* SELECTED EXTRACT
● ● ● ● ●
4. Your GOING TO DIE ALONE: One thing, I always remember about John Sonmez, is the idea that you are always going to die alone. He was correct, no one can be with you in the end. You have no company in your mind, no matter how many hugs, kisses or love or even loyalty none of that really matters. You are ALONE with your thoughts and you are directly responsible for what becomes of yourself and where you go. My life outcomes, is directly proportionate to the amount of excuses I make, responsibility take, and management of ADHD is what determines my life. Take it to heart, that you are on this journey alone, you and YOU alone will determine what you get out of this ONE fucking chance, this one moment is all that matters. No one can accompany on your own journey, No one can be their when you take your final breath. Your are totally and absolutely alone in your mind and you are your own company. Only you can love yourself like, yourself No one else can do it. When I realized this , I knew that it was exactly up to me and my own fucking effort to push myself to my limits before I die. When you Die, ask yourself do you want to live a life of obligation dependent upon the expectations of others, or do you want to live your LIFE based on WHAT you want to DO, not what people tell you what you ought to DO.
● ● ● ● ●
* EXCERPTED RECORDS
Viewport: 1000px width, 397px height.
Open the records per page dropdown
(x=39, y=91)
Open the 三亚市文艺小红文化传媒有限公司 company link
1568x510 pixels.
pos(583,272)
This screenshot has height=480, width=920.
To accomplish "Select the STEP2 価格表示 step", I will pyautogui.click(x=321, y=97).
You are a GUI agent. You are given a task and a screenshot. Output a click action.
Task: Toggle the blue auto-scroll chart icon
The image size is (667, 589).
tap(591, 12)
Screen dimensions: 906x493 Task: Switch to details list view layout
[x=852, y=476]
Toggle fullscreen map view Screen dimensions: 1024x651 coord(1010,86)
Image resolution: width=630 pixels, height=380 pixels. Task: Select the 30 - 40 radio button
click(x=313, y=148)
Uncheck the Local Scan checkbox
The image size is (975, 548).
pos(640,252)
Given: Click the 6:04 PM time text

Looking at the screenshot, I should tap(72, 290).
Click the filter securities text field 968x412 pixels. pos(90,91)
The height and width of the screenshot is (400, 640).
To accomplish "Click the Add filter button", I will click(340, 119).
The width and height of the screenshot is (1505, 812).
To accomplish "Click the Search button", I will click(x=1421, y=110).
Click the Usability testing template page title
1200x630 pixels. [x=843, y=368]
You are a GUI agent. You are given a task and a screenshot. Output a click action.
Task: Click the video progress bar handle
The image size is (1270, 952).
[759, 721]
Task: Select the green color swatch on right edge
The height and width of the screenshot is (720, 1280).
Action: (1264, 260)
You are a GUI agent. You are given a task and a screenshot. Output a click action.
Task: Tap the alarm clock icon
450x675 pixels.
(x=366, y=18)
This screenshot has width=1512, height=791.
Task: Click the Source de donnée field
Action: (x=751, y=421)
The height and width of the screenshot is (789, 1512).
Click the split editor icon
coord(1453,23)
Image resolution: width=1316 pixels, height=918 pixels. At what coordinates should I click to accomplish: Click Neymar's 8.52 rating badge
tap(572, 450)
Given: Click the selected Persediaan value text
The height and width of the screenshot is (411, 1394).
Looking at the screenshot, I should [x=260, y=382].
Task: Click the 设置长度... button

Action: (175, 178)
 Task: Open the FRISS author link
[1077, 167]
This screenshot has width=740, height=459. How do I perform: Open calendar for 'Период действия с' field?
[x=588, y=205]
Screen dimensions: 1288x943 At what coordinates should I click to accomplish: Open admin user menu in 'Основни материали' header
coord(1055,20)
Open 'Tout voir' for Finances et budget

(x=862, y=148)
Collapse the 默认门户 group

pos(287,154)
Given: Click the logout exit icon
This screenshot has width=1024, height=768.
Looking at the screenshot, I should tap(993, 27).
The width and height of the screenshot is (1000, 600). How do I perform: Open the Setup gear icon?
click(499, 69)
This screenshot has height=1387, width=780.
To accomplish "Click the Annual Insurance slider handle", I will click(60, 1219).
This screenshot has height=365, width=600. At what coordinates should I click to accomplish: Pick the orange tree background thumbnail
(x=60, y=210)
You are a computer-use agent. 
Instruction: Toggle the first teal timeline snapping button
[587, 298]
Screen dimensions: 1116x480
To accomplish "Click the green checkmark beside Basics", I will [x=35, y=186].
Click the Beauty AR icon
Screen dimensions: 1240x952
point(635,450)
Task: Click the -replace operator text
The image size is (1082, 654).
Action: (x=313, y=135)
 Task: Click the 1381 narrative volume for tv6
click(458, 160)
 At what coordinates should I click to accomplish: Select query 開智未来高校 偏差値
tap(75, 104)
● ● ● ● ●
* PROBLEM DETAILS
Please extend the passage about facing death alone, starting after its final sentence. The listing comes from a different source than the passage about facing death alone.

* TASK ANSWER
5. Only YOU CAN DO YOU: The greatest annoyance I get, is when people try to obligate us to the expectation of others and in these moments, we lose the capacity to be FREE of worry, want and desire. This is why I HATE love, love is a delusional fantasy that makes you DEPENDENT on another person and makes you a slave to feelings rather than doing whats best for yourself. I hear people constantly bitching and moaning about being selfish, but that's exactly your Problem, you aren't selfish enough, you aren't watching out for what you WANT. You keep going with the herd, you keep doing what your told, You keep rolling over to the social rules of others, You keep conforming and your not willing to do what YOU WANT TO DO. Guess what guys, their are no fucking rules, in this game of life. Their is no rule that says you have to go to college, no rule that says you have to have kids, no rule that says you have to work for 40 years and then die, No god Damn rule, that tells you what you OUGHT TO DO. You are here only by CHANCE a SLIM luck of fate at a SINGLE moment in time and you can DO whatever you want to do. When we all die, we will not be remembered, we will never exist ever again in the history of the universe. We will cease to exist FOREVER. To many fucking people are so WASTEFUL with thier lives. You will cease forever. Even if you exist on the slim chance, that their is a god, which is their isn't then you better realize, that this is the AFTERLIFE right now. Do what you want to Do, take risks and Fail HARD, you have nothing to lose except death itself.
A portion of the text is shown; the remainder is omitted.